• [Çıkarılan metin]
---+---

Süt grubu, sebze-meyve grubu ve tahıl grubu yiyeceklerden her birinden en az bir çeşit sahur sofranızda bulundurun. Mutlaka bir yumurta tüketin. Protein içeren yumurta, peynir, süt ve yoğurt daha uzun süre tok kalmanıza yardımcı olacaktır. Sebze ve meyveler vitamin ve minerallerden zengin olup uzun süreli açlık döneminde vitamin ve mineral açığı oluşmasını önleyecektir. Tahıl grubundan olan besinler ise tüm vücudun başta olmak üzere özellikle beynin enerji ihtiyacının karşılanması için gereklidir.

3-4 bardak su tüketin. Böylece vücudunuzun gün boyu susuz kalmasını ve buna bağlı oluşan elektrolit eksikliğini önyelebilirsiniz.  Sahurda tüketeceğiniz süt, yoğurt ile sebze ve meyveler de vücudunuzun su ihtiyacının karşılanmasına yardımcı olacaktır. Çay ve kahvenin diüretik etkisi olduğunu unutmayın ve bunların tüketimini sahurda sınırlandırın.

Tuzlu, baharatlı ve şekerli gıdaları olabildiğince tüketmeyin. Tuzlu ve baharatlı besinler su samanıza rafine şekerli besinler ise daha çabuk acıkmanıza neden olacaktır.

Sahurda beslenmeyi hafife almayın ve abur cuburla sahuru geçiştirmeyin. 16- 20 saat aç kalacağınızı unutmadan, vücudunuzun gerekli besin öğelerini karşılayacak şekilde besinler tercih edin. Siz siz olun “sahura kalkmadan oruç tutmayın”.

İftarda;

İftarınızı hafif açın ve yavaş yemeye gayret edin. İftardan sonra 1 öğün daha tüketebilir ve sıvı ihtiyacınızı yatana kadar desteklemeye çalışabilirsiniz..15-16 hatta sahura kalkmıyorsanız 20 saati bulan açlıktan sonra bir anda aşırı yemek tüketerek, vücudunuzdaki tüm fonksiyonların aşırı çalışması ve yorulmasına neden olmayın. Bu tarz yüklemeler bir anda oluşan yoğunluk ile mide ve sindirim rahatsızlıklarına yol açabilir ve kan şekerinizi aniden yükselterek kendinizi daha halsiz hissetmenize neden olabilir.  Bu sebeple iftarınızı 2 öğüne bölerek tüketin.

---+---

• [Verilen liste]
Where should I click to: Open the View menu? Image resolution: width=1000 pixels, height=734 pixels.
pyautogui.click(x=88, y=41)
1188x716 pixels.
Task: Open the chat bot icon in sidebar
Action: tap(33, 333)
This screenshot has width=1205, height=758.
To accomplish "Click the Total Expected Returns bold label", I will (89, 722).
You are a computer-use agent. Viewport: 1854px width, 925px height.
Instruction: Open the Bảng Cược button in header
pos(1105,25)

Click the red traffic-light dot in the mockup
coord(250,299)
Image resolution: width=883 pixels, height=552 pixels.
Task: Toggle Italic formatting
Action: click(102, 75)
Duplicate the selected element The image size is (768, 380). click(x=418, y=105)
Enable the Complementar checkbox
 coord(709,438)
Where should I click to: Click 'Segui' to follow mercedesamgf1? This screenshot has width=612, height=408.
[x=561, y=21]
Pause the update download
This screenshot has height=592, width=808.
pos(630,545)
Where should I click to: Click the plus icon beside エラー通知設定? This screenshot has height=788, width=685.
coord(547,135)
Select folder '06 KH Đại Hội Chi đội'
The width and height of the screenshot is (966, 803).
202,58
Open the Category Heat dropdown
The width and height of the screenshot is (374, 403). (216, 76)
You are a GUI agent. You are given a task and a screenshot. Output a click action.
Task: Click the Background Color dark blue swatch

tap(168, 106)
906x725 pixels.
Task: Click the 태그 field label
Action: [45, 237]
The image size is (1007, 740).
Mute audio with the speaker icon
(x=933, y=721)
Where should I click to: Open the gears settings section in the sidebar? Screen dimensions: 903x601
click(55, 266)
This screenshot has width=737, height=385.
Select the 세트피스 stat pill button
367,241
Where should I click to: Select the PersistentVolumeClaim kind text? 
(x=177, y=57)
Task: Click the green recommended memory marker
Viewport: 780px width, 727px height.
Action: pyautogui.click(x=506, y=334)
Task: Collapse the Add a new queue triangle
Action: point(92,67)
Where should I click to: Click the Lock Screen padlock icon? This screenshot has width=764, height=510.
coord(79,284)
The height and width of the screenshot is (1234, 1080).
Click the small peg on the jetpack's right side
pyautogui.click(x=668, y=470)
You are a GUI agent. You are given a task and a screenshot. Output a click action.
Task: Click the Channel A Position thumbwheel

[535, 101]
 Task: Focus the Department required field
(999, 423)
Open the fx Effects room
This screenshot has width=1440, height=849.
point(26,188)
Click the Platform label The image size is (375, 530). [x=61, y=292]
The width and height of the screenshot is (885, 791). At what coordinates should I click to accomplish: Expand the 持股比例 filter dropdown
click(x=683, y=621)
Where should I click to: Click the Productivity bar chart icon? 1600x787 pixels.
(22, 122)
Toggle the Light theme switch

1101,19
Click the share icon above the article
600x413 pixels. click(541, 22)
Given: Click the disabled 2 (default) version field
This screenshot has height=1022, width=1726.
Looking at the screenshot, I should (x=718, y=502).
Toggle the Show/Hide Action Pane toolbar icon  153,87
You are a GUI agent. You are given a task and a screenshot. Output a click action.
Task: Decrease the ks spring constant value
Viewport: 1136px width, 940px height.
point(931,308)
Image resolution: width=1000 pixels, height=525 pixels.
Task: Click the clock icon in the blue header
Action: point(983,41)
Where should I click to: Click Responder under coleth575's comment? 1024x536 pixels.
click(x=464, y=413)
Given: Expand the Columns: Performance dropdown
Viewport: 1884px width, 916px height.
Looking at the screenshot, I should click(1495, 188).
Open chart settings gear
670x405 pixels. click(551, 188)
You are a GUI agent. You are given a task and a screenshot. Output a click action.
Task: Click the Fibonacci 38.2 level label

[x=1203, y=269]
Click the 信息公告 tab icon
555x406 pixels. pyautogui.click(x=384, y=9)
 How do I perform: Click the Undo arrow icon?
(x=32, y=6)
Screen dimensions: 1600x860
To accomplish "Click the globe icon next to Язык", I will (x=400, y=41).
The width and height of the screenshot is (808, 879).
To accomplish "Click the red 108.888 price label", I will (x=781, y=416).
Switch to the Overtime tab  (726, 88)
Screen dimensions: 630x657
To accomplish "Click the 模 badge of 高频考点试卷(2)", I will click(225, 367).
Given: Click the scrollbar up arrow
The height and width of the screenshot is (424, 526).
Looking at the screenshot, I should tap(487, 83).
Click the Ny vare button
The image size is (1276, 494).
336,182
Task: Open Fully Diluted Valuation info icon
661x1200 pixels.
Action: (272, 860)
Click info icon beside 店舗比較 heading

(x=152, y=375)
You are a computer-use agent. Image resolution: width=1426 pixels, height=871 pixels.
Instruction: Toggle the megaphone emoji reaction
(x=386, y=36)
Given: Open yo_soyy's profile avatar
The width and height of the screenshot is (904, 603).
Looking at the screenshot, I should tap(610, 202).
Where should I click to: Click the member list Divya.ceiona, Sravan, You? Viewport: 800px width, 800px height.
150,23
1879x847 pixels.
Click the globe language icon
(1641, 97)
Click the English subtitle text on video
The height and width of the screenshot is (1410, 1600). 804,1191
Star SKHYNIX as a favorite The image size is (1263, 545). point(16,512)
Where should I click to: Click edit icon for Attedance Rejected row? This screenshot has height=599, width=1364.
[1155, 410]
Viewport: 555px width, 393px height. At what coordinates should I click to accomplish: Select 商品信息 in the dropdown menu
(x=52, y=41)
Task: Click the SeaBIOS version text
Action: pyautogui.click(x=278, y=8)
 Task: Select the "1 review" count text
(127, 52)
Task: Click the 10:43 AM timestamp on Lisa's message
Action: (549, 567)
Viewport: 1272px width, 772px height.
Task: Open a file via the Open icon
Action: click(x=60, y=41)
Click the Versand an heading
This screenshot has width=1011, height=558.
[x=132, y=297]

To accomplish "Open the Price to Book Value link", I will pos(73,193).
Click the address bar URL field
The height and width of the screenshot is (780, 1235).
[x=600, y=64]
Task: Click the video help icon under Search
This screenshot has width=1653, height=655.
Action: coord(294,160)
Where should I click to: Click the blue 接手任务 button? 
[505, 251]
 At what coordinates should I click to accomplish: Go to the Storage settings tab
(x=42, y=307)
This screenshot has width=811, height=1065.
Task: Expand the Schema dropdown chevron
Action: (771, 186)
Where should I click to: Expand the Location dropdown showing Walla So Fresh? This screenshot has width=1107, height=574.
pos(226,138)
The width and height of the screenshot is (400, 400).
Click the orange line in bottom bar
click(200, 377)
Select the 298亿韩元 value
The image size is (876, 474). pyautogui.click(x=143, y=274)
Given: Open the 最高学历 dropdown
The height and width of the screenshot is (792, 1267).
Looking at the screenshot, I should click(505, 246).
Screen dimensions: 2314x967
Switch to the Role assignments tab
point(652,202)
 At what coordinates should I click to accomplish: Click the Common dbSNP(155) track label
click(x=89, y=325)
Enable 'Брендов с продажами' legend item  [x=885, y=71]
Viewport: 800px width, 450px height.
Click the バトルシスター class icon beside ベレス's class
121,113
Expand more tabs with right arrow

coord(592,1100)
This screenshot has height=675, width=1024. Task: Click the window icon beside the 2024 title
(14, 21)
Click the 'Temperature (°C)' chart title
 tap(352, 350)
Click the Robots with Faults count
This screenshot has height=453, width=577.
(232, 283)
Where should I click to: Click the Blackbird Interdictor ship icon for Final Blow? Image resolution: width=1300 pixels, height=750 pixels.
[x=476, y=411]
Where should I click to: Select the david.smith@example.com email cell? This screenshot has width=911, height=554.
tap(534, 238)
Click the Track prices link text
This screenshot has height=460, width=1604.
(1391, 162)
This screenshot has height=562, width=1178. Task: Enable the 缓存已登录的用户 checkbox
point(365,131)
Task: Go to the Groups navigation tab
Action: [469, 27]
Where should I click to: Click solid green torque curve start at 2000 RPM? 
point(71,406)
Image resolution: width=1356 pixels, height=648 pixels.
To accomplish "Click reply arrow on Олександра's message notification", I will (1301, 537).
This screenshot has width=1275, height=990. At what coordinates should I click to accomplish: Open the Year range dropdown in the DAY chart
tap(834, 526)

---+---

• [Sorular]
#1 Sahur ve iftar beslenmesi metninde "3-4 bardak su" ifadesinden "tüketimini sahurda sınırlandırın." ifadesine kadar uzanan bölümü harfi harfine aktarın.
#2 Sahur ve iftar beslenmesi metnini son cümlesinden sonra devam ettirin.

• [Alıştırma cevapları]
#1
3-4 bardak su tüketin. Böylece vücudunuzun gün boyu susuz kalmasını ve buna bağlı oluşan elektrolit eksikliğini önyelebilirsiniz.  Sahurda tüketeceğiniz süt, yoğurt ile sebze ve meyveler de vücudunuzun su ihtiyacının karşılanmasına yardımcı olacaktır. Çay ve kahvenin diüretik etkisi olduğunu unutmayın ve bunların tüketimini sahurda sınırlandırın.

#2
İftarınızı hurma ya da zeytinle açtıktan sonra üzerine bir bardak ılık su için. Böylece uzun süre boş kalan midenizi yemeğe alıştırmış olursunuz. Çorba ve salata gibi hafif yemeklerle devam ederek ana öğüne geçmeden önce yarım saat ara verin.  Böylece hem doyma sinyalini arttırmış hem de kan şekeri ve vücut fonksiyonlarını alıştırarak geçiş sağlamış olursunuz.

Ana öğününüzde ekmek-pilav-makarna dengesine dikkat edin. Zeytinyağılar, etli /etsiz sebze ve bakliyat yemekleri, yoğurt, cacık, ayran, komposto, salatalar, çorbalar vehafif sütlü tatlılar bu öğüne eklenebilir.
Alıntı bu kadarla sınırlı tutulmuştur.